## Reading passage
## Start

Under a “hard” Brexit, the EU tells Britain to piss up a rope (yes, the English are wonderful at slang), and the UK is reduced to just another Channel Island, with fewer European privileges than, say, the Isle of Man or Guernsey.
While enjoying the cheese and walnuts, I heard all about how David Cameron got Britain into the mess over Brexit. He called for the referendum as a way to marginalize the Eurosceptics in the Tory party, and to silence other fringe elements, such as the UK Independence Party (UKIP), who were turning parliament into a kennel for yapping terriers.
Not long before, Cameron had won reelection and thought now was the time to confront his demons on the far right of the Conservative party. He might well have been despairing over Archbishop Thomas Beckett, of whom it was said in 1170: “Will no one rid me of this turbulent priest?”
Instead of heresy, it was Cameron who was run through with a sword, because, as a high priest of the London bubble, Dave had no idea that fishermen in Hull, pensioners in Coventry, and fox hunters in Surrey were tired of Brussels, illegal immigrants, meat regulations, fishing quotas, open borders, and nasty little wars in Afghanistan.
Now out of elective office, Cameron is only in the news when taking delivery on a £25,000 luxury shed/man cave for the garden of his Cotswolds estate.
* * *
The problem with referendum democracy is that it is long on bumper stickers, but short on details. Hence Britain voted for Brexit without a clue as to the terms it will be getting with Europe in the future.
In place of Cameron as prime minister, it got Theresa May—the Miss Havisham of English politics—who said famously that “Brexit means Brexit,” which in her mind means: “Leave it to me and the lads to cut the best deal with Brussels. In the meantime, bugger off.”
Normally, in this election, Britain should have the Labour Party in opposition, which might campaign, say, for another referendum, once the Brexit terms are known.
Unfortunately for British politics, the new head of the Labour Party, Jeremy Corbyn, has fewer political skills than the leadership of the West Dunbartonshire Community Party or maybe the Residents Associations of Epsom and Ewell.

## End

## Listed records
## Start

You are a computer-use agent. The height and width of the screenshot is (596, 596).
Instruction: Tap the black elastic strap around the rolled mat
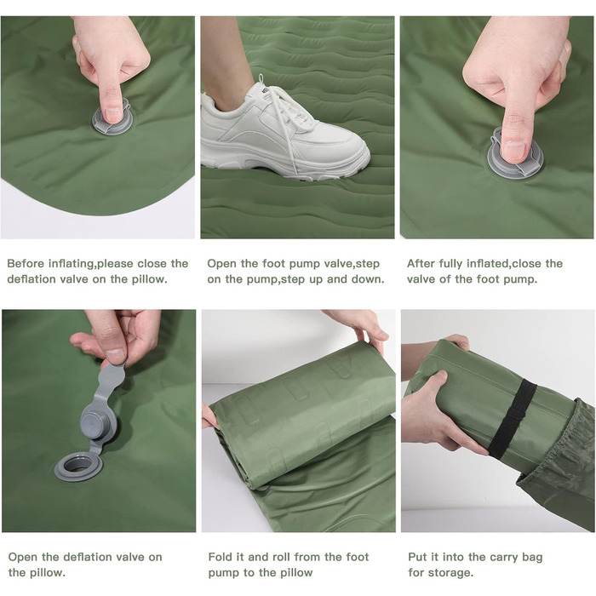point(513,418)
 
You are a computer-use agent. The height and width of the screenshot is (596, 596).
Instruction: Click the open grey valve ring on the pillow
point(78,466)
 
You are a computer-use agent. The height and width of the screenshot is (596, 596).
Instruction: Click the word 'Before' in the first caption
point(24,263)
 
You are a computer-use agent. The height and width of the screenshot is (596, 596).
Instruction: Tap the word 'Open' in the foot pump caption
point(222,264)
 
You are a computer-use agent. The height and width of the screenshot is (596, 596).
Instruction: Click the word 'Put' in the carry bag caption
point(417,557)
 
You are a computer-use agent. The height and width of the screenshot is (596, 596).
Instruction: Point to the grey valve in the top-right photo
point(515,156)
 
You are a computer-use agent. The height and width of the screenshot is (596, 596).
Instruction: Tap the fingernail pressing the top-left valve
point(113,115)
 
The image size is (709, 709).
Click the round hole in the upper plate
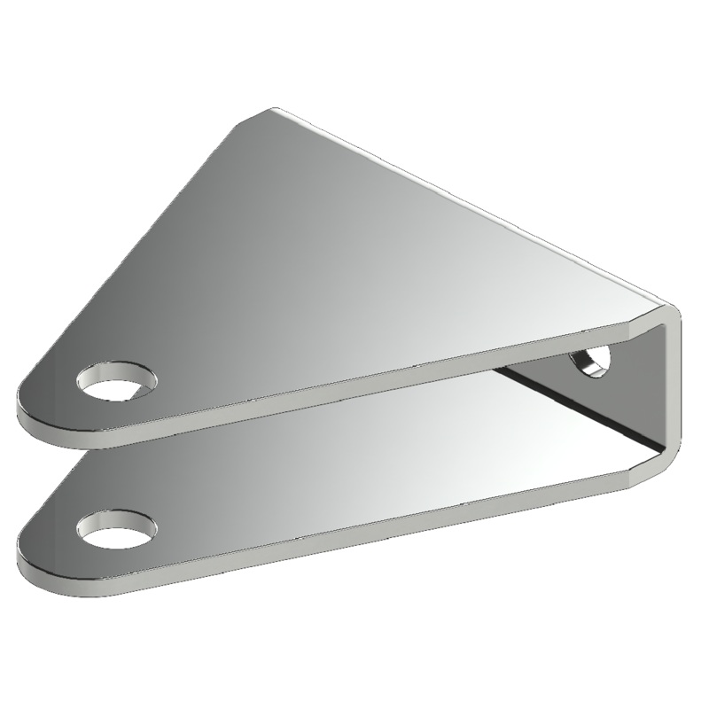click(116, 379)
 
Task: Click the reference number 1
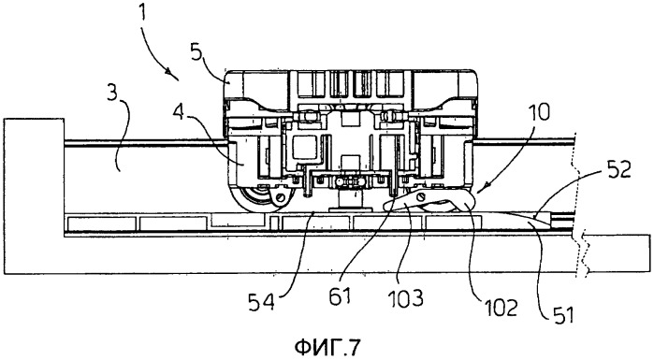coord(143,13)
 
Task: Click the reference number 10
coord(539,113)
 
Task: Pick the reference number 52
coord(618,170)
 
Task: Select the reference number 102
coord(501,308)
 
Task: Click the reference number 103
coord(406,298)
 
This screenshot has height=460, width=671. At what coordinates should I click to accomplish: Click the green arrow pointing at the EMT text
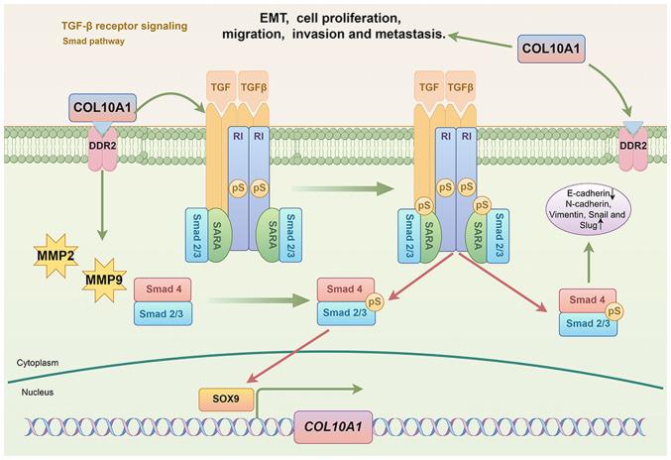480,39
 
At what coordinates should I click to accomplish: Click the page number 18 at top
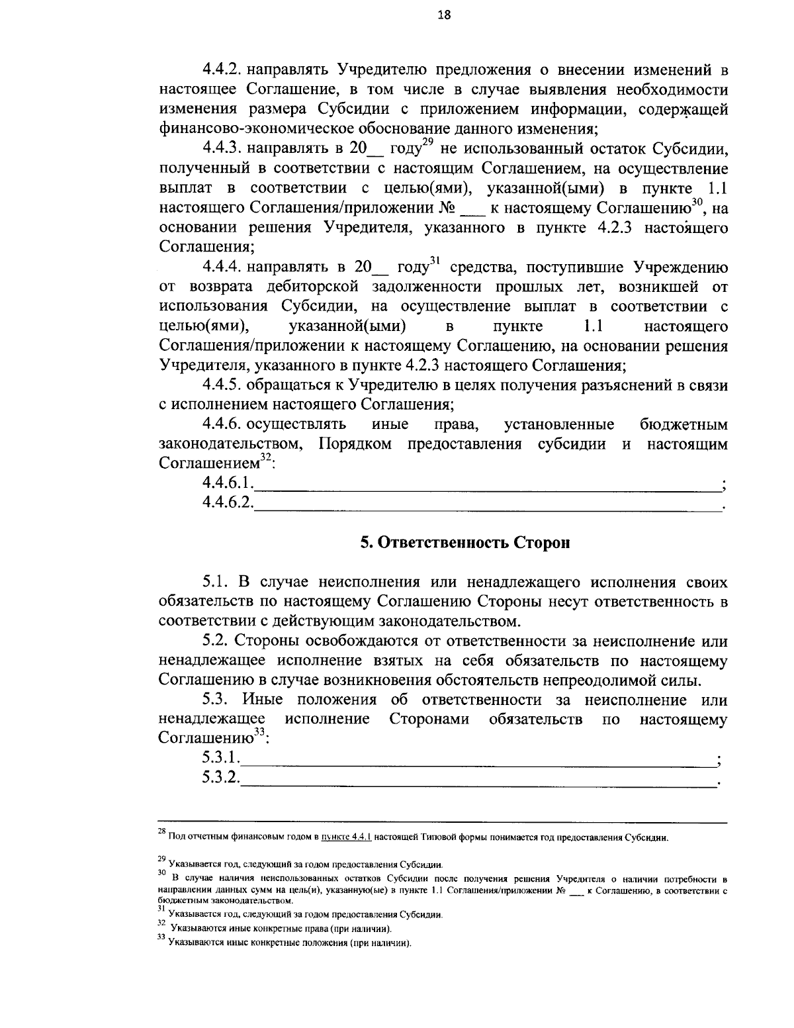point(443,15)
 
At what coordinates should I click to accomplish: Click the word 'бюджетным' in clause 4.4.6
point(684,425)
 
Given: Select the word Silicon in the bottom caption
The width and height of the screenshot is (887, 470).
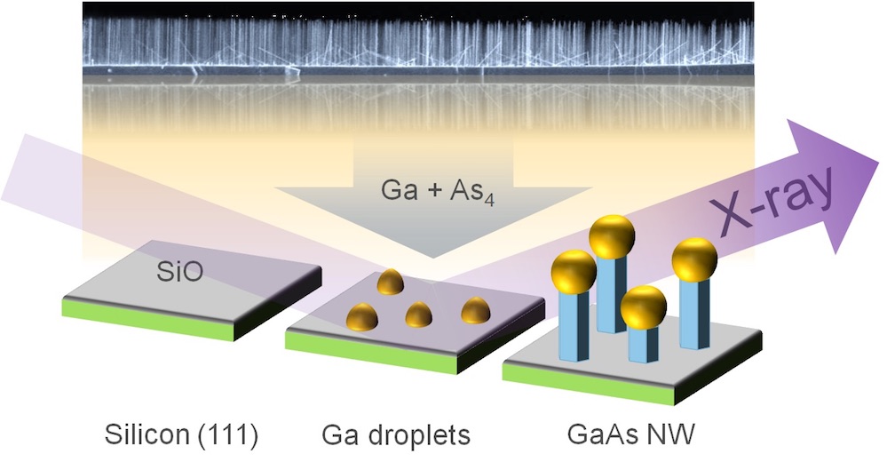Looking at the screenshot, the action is pyautogui.click(x=147, y=434).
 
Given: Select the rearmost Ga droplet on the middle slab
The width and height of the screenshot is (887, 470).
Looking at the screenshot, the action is pyautogui.click(x=391, y=282).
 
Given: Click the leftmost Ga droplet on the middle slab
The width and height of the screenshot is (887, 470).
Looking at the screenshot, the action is pyautogui.click(x=362, y=316).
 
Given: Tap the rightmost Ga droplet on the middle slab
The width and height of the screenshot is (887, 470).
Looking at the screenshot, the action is pyautogui.click(x=475, y=311).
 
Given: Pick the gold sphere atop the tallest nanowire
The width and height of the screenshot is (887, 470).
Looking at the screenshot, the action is pyautogui.click(x=612, y=236).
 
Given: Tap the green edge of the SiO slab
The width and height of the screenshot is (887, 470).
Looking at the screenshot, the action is pyautogui.click(x=147, y=321).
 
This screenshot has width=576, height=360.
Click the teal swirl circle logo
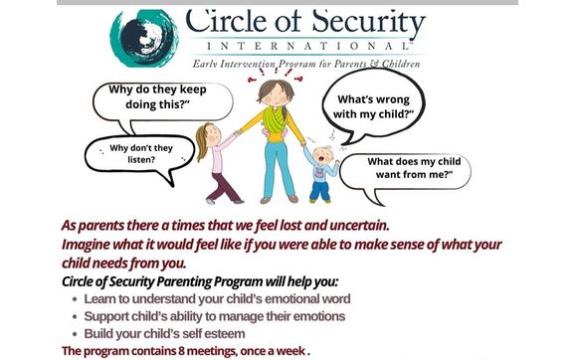tap(146, 37)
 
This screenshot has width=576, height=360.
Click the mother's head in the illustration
tap(271, 95)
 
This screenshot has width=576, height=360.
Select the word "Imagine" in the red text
tap(91, 245)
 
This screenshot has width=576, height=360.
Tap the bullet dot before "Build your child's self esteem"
tap(76, 334)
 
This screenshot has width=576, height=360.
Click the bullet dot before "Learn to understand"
tap(76, 298)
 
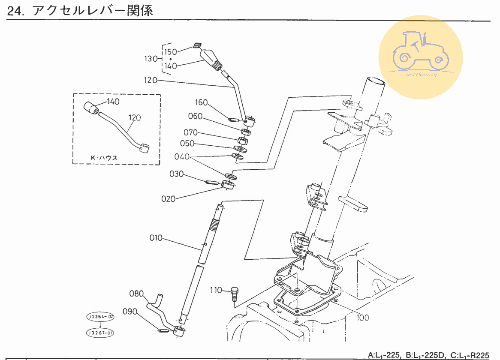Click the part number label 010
(x=156, y=237)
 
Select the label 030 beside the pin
(x=177, y=174)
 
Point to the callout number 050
(x=187, y=144)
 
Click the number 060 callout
(x=195, y=117)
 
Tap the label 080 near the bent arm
(x=136, y=294)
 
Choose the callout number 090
(x=130, y=312)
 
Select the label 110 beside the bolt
(x=216, y=291)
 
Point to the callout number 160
(x=202, y=103)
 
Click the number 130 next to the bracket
(x=151, y=59)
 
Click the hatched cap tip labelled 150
(x=198, y=45)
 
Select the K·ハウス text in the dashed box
(x=104, y=158)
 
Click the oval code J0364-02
(x=101, y=317)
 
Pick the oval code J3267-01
(x=101, y=333)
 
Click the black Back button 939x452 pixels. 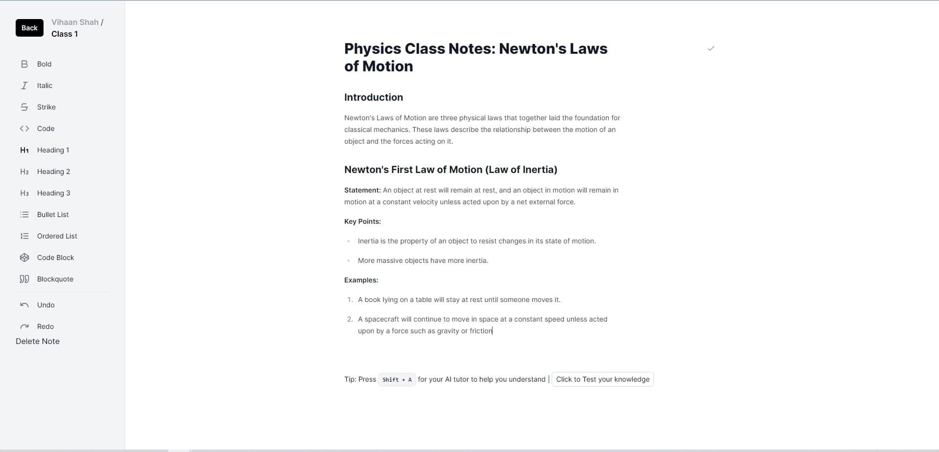29,28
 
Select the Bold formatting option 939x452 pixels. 44,64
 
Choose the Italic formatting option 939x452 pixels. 45,86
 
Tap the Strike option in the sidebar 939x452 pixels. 46,107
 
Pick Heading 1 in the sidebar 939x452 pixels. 53,150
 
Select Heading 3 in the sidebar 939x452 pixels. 53,193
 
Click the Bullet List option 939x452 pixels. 53,215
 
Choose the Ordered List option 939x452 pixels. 57,236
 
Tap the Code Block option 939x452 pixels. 55,258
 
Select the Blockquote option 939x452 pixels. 55,279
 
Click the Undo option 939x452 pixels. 45,305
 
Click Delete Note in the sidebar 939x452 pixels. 38,341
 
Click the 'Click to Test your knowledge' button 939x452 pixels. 603,379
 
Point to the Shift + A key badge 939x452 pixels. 397,380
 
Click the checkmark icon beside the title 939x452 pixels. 711,48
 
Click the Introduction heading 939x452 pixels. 374,97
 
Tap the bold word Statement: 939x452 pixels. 362,190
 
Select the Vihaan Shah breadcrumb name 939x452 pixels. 75,22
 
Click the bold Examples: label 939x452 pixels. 361,280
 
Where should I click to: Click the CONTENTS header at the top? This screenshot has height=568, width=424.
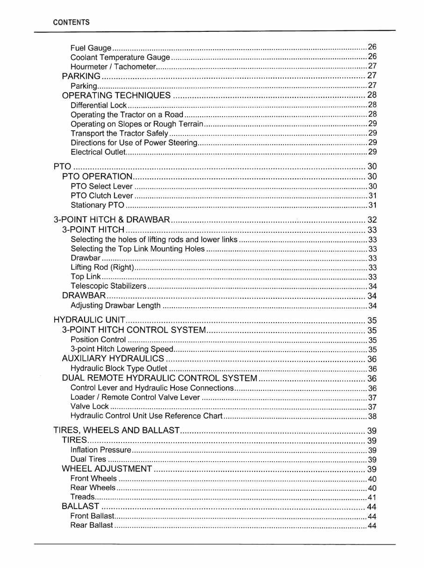pyautogui.click(x=71, y=22)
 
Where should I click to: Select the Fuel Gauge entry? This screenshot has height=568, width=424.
pyautogui.click(x=91, y=48)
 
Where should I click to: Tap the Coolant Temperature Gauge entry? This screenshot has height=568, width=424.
pyautogui.click(x=120, y=58)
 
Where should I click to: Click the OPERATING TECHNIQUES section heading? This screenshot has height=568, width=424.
pyautogui.click(x=116, y=96)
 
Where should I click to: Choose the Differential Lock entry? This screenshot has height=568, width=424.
pyautogui.click(x=99, y=105)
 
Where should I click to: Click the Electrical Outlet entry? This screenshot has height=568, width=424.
pyautogui.click(x=98, y=152)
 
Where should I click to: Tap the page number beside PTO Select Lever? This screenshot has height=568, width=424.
pyautogui.click(x=372, y=186)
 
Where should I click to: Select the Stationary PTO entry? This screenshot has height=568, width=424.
pyautogui.click(x=97, y=205)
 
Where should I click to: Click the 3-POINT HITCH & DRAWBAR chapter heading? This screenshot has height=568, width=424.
pyautogui.click(x=112, y=220)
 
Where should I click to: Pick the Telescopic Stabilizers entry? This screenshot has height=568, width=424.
pyautogui.click(x=108, y=286)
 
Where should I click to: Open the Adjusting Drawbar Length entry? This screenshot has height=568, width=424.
pyautogui.click(x=115, y=306)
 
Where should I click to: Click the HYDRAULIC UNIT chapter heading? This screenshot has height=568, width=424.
pyautogui.click(x=89, y=320)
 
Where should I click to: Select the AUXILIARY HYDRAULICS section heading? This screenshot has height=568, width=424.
pyautogui.click(x=113, y=359)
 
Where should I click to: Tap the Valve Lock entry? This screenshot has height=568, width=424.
pyautogui.click(x=89, y=406)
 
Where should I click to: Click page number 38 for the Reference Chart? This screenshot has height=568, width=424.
pyautogui.click(x=372, y=416)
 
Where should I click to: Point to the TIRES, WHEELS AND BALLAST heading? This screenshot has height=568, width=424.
pyautogui.click(x=116, y=431)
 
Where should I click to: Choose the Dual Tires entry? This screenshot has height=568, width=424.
pyautogui.click(x=88, y=459)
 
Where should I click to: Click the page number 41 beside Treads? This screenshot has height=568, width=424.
pyautogui.click(x=372, y=497)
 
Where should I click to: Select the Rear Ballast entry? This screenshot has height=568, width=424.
pyautogui.click(x=92, y=525)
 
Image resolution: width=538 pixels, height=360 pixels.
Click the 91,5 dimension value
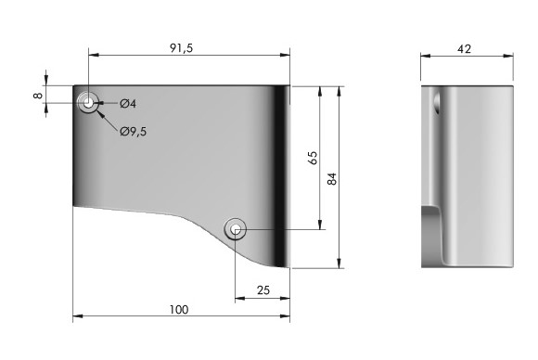[182, 48]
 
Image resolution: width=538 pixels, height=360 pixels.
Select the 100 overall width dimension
[179, 310]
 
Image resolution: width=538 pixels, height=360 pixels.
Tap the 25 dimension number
[263, 290]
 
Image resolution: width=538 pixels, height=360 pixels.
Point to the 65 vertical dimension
[313, 158]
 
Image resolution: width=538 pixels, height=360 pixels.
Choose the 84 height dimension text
[332, 179]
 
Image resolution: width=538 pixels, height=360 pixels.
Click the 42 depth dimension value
[464, 49]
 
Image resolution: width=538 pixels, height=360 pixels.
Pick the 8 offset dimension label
[38, 96]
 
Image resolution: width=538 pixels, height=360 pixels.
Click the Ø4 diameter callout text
[128, 103]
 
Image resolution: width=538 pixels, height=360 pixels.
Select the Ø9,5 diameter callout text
[134, 131]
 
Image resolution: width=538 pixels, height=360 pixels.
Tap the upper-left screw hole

## End

## Your goal
In the text about Brexit, what did Theresa May famously say? The records have no connection to the text about Brexit.

## Exercise response
"Brexit means Brexit."